From: Xiubo Li <xiubli@redhat.com>
To: David Howells <dhowells@redhat.com>
Cc: Ilya Dryomov <idryomov@gmail.com>,
Greg Farnum <gfarnum@redhat.com>,
Venky Shankar <vshankar@redhat.com>,
Jeff Layton <jlayton@kernel.org>,
ceph-devel@vger.kernel.org
Subject: Re: Modifying and fixing(?) the per-inode snap handling in ceph
Date: Wed, 17 Jan 2024 10:28:38 +0800 [thread overview]
Message-ID: <e871e640-bf26-4d12-bd98-e80be58641fc@redhat.com> (raw)
In-Reply-To: <2578305.1705401721@warthog.procyon.org.uk>
On 1/16/24 18:42, David Howells wrote:
> Xiubo Li <xiubli@redhat.com> wrote:
>
>> Please note the 'ceph_cap_snap' struct is orient to the MDS daemons in
>> cephfs and for metadata only. While the 'ceph_snap_context' struct is
>> orient to the ceph Rados for data only instead.
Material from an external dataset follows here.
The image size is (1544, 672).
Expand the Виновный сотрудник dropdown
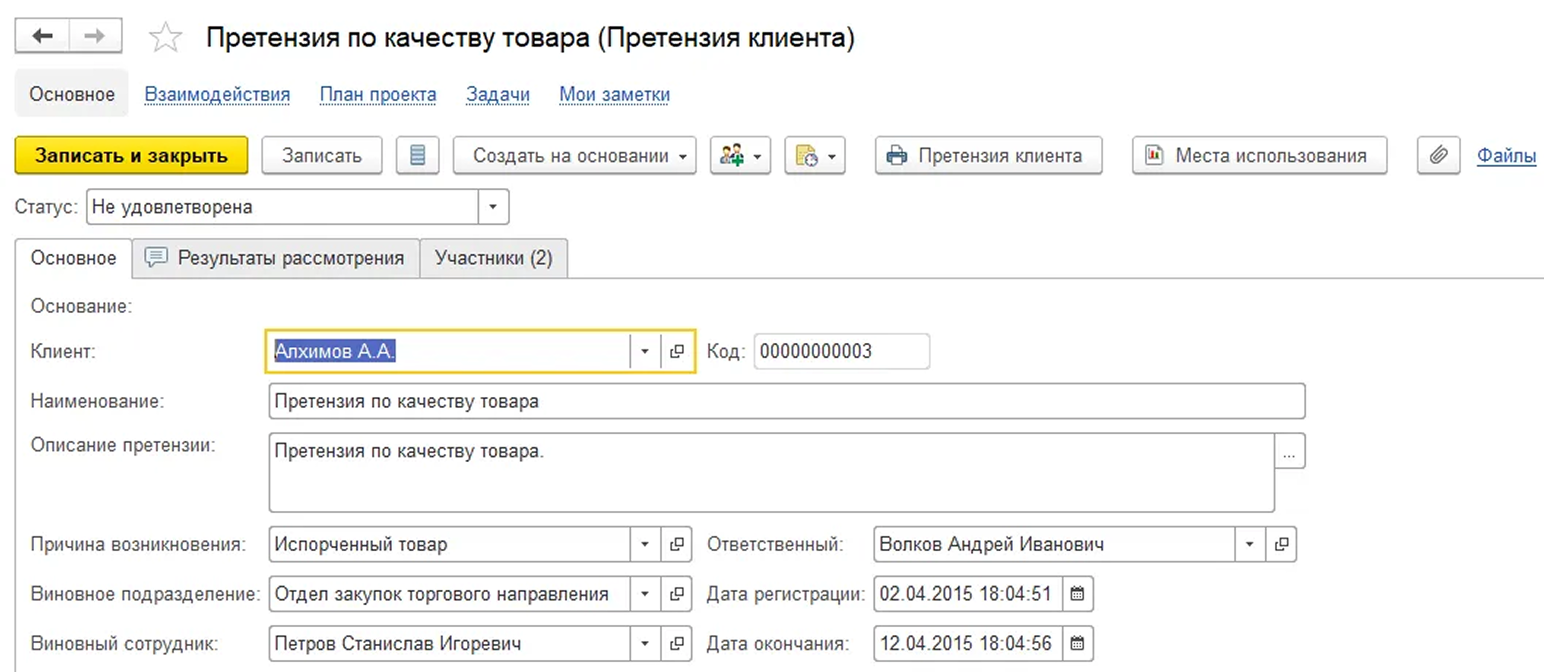click(645, 643)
> That doesn't seem to be how it is implemented, though. Looking at the
> writeback code, the ordered list of snaps to be written back *is* the
> ceph_cap_snap list. The writeback code goes through the list in order,
> writing out the data associated with the snapc that is the ->context for each
> capsnap.
Did you see the code in
https://github.com/ceph/ceph-client/blob/for-linus/fs/ceph/addr.c#L1065-L1076
? And later when writing the page out it will use the 'snapc' which must
equal to the page's static snapc.
While when the 'ci->ceph_cap_snap' list is empty the
'get_oldest_context()' will return the global realm's snapc instead. The
global realm will always exist from beginning.
> When a new snapshot occurs, the snap notification service code
> allocates and queues a new capsnap on each inode. Is there any reason that
> cannot be done lazily?
As you know cephfs snapshot is already in lazy mode and very fast. IMO
it need to finalize the size, mtime, etc for a cap_snap asap.
> Also, it appears there may be an additional bug here: If memory allocation
> fails when allocating a new capsnap in queue_realm_cap_snaps(), it abandons
> the process (not unreasonably), but leaves a bunch of inodes with their old
> capsnaps. If you can do this lazily, this can be better handled in the write
> routines where user interaction can be bounced.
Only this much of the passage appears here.